Secession Era Editorials Project


Laurensville, South Carolina, Herald [Democratic]

(6 June 1859)

In another column will be found the proceedings of a meeting held at this place on Monday last, by the constituents of P. S. Brooks in Laurens District. The Court House was filled to overflowing with the most staunch, discreet and pure men of the District, who evinced an enthusiasm and interest in the matter on which they assembled to consider, beyond anything we have witnessed in Laurens before. The meeting was harmonious and dignified, and it must be a source of gratification to Col. Brooks to know that while he is reviled, traduced and harassed by letters from his enemies, and the proceedings of the many meetings held by them at the North, here, among the people whom he represents in Congress, but one feeling pervades, and that feeling most unequivocally endorses the act of caning Sumner. To his constituents alone must he look for the sanction of his acts against their enemies, and if they approve them, it must be evident he is a true and faithful representative of their wishes and opinions.

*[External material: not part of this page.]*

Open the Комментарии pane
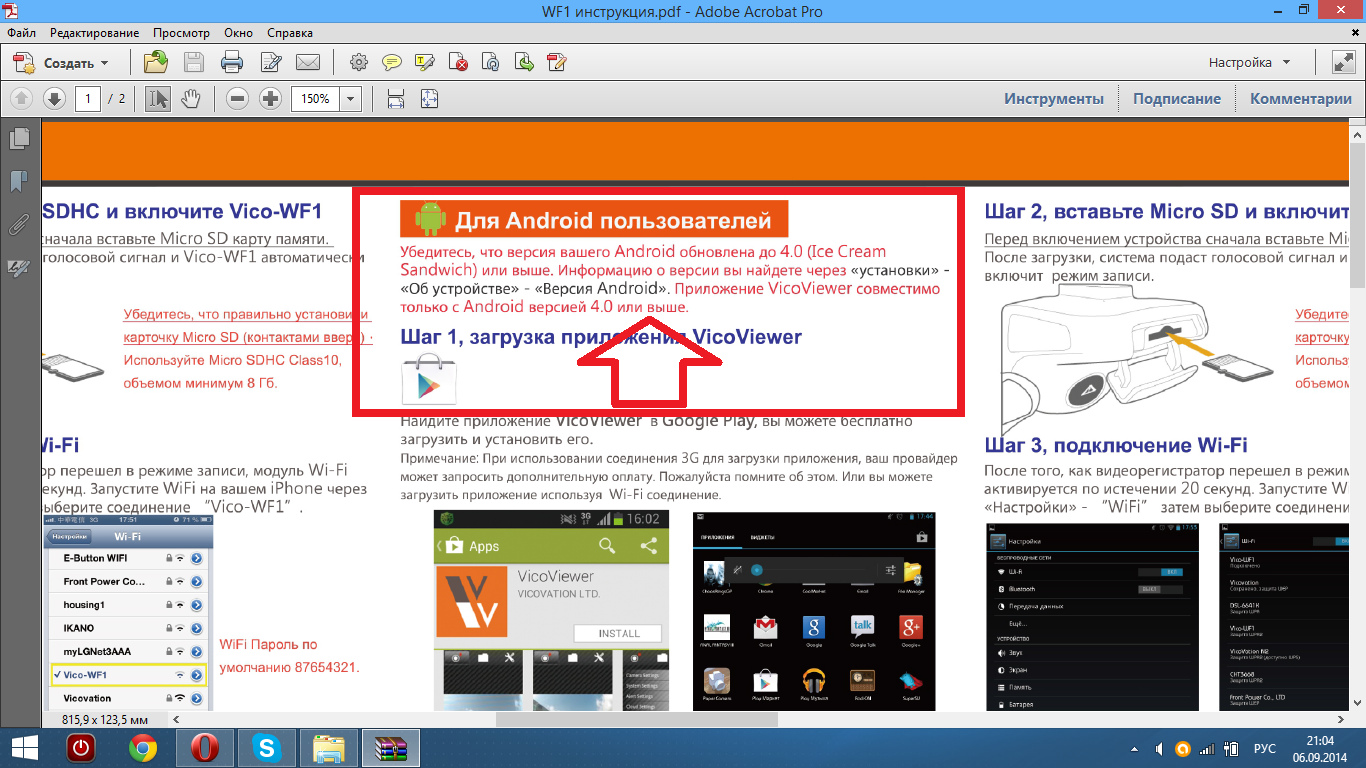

The first blow has been struck, which will be felt keener and longer than all the arguments and warnings ever used in Congress by Southern members, and, in our opinion, that blow is pregnant with results, which will be developed in hastening the crisis to which we had before been more slowly approaching. Vituperative and libellous speaking in Congress has received a check which will weaken the arguments of our enemies more than anything else; and if the precedeent of Mr. Brooks be adopted by the whole Southern delegation, as their rule and course of conduct towards those who cannot, by courtesy and arguments of words, be made to respect them and the people they represent, our opinion is, Congress will be freed from those unjust and unholy excitements which have of late years existed there, caused by the violent and mad ravings of those who prefer to pander to the prejudices of the masses than to allow reason, justice and dignity, to govern their acts and associations. It has been a favorite argument that "while we continue in the Union, let us act with our sister States, in all their modes of governments;" so, we say, while we are in the Union, let us demand that courtesy and justice to our Representatives and State which is awarded to our sister States of the Confederacy.